**Consigne:** Recopiez les entrées depuis la ligne contenant « Screen dimensions: 338x228 » jusqu'à la fin des entrées, ces deux bornes comprises, en remplaçant « How do I perform » par « How can I perform » et sans rien changer d'autre.

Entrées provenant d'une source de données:
**********

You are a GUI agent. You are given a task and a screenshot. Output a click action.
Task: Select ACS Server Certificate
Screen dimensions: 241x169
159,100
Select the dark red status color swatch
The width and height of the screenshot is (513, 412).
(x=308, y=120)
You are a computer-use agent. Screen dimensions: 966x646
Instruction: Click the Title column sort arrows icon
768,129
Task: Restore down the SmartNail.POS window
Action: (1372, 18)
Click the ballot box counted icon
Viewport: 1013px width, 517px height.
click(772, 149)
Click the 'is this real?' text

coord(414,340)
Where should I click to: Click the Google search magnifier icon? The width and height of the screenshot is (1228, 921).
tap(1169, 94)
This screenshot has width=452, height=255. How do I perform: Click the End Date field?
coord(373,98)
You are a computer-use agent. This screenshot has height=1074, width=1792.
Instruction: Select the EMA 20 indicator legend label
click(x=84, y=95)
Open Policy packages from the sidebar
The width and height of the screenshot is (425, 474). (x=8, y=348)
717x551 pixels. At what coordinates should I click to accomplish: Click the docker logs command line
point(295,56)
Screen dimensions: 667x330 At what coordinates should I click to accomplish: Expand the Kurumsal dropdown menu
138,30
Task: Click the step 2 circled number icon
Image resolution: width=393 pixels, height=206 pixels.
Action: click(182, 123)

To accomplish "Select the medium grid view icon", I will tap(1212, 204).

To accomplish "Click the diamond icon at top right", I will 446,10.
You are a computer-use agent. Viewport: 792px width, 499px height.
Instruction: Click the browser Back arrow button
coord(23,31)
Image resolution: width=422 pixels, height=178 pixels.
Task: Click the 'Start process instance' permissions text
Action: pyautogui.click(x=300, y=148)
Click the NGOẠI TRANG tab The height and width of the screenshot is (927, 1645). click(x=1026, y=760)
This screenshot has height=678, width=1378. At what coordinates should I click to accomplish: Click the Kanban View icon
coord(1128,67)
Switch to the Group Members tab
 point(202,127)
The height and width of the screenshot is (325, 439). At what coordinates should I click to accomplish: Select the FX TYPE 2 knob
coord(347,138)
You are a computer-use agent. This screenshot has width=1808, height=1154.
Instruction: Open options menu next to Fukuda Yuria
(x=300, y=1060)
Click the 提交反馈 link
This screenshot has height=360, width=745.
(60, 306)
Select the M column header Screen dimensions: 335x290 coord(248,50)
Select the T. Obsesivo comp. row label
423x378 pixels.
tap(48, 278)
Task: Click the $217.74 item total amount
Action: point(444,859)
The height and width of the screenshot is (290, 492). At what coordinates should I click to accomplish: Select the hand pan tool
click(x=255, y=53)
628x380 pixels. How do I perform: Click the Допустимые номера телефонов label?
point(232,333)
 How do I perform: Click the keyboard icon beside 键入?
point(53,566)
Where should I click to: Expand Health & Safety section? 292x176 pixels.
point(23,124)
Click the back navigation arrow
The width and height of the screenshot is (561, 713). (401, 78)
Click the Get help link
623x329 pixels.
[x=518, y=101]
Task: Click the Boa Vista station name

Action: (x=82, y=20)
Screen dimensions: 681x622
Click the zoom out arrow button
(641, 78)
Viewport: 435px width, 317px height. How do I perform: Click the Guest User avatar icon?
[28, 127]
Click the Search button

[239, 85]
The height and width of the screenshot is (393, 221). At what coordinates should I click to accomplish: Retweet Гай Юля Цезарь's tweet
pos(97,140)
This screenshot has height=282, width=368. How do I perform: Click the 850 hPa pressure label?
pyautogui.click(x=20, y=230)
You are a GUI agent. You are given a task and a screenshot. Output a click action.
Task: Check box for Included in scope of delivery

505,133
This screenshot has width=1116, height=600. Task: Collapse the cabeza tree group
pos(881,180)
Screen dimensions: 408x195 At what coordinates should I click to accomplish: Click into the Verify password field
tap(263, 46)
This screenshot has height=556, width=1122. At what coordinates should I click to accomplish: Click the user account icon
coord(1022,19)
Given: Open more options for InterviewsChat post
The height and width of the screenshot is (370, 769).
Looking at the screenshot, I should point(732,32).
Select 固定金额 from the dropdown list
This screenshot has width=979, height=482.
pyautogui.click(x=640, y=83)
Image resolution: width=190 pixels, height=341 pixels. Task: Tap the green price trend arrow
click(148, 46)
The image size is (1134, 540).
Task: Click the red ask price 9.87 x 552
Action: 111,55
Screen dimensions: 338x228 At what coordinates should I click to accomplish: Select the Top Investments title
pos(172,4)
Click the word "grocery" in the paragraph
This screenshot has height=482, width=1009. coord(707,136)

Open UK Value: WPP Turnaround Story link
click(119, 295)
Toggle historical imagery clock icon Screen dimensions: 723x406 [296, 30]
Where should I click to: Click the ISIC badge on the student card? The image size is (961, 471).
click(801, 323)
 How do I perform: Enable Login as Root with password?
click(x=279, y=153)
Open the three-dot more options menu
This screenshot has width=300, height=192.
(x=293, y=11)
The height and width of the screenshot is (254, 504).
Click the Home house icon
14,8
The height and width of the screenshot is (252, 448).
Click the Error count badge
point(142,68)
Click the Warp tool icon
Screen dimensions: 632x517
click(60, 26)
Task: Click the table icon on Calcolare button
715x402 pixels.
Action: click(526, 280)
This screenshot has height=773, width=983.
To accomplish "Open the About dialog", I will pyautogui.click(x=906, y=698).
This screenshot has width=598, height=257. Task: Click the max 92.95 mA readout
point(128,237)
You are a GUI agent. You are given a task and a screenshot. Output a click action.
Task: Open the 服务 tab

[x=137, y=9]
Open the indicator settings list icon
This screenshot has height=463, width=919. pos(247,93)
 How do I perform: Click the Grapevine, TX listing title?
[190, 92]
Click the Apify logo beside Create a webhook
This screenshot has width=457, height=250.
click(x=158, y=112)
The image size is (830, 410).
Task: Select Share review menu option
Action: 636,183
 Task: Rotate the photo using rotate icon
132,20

**********

**Solution:**
Screen dimensions: 338x228 At what coordinates should I click to accomplish: Select the Top Investments title
pos(172,4)
Click the word "grocery" in the paragraph
This screenshot has height=482, width=1009. coord(707,136)

Open UK Value: WPP Turnaround Story link
click(119, 295)
Toggle historical imagery clock icon Screen dimensions: 723x406 [296, 30]
Where should I click to: Click the ISIC badge on the student card? The image size is (961, 471).
click(801, 323)
 How can I perform: Enable Login as Root with password?
click(x=279, y=153)
Open the three-dot more options menu
This screenshot has width=300, height=192.
(x=293, y=11)
The height and width of the screenshot is (254, 504).
Click the Home house icon
14,8
The height and width of the screenshot is (252, 448).
Click the Error count badge
point(142,68)
Click the Warp tool icon
Screen dimensions: 632x517
click(60, 26)
Task: Click the table icon on Calcolare button
715x402 pixels.
Action: click(526, 280)
This screenshot has height=773, width=983.
To accomplish "Open the About dialog", I will pyautogui.click(x=906, y=698).
This screenshot has width=598, height=257. Task: Click the max 92.95 mA readout
point(128,237)
You are a GUI agent. You are given a task and a screenshot. Output a click action.
Task: Open the 服务 tab

[x=137, y=9]
Open the indicator settings list icon
This screenshot has height=463, width=919. pos(247,93)
 How can I perform: Click the Grapevine, TX listing title?
[190, 92]
Click the Apify logo beside Create a webhook
This screenshot has width=457, height=250.
click(x=158, y=112)
The image size is (830, 410).
Task: Select Share review menu option
Action: 636,183
 Task: Rotate the photo using rotate icon
132,20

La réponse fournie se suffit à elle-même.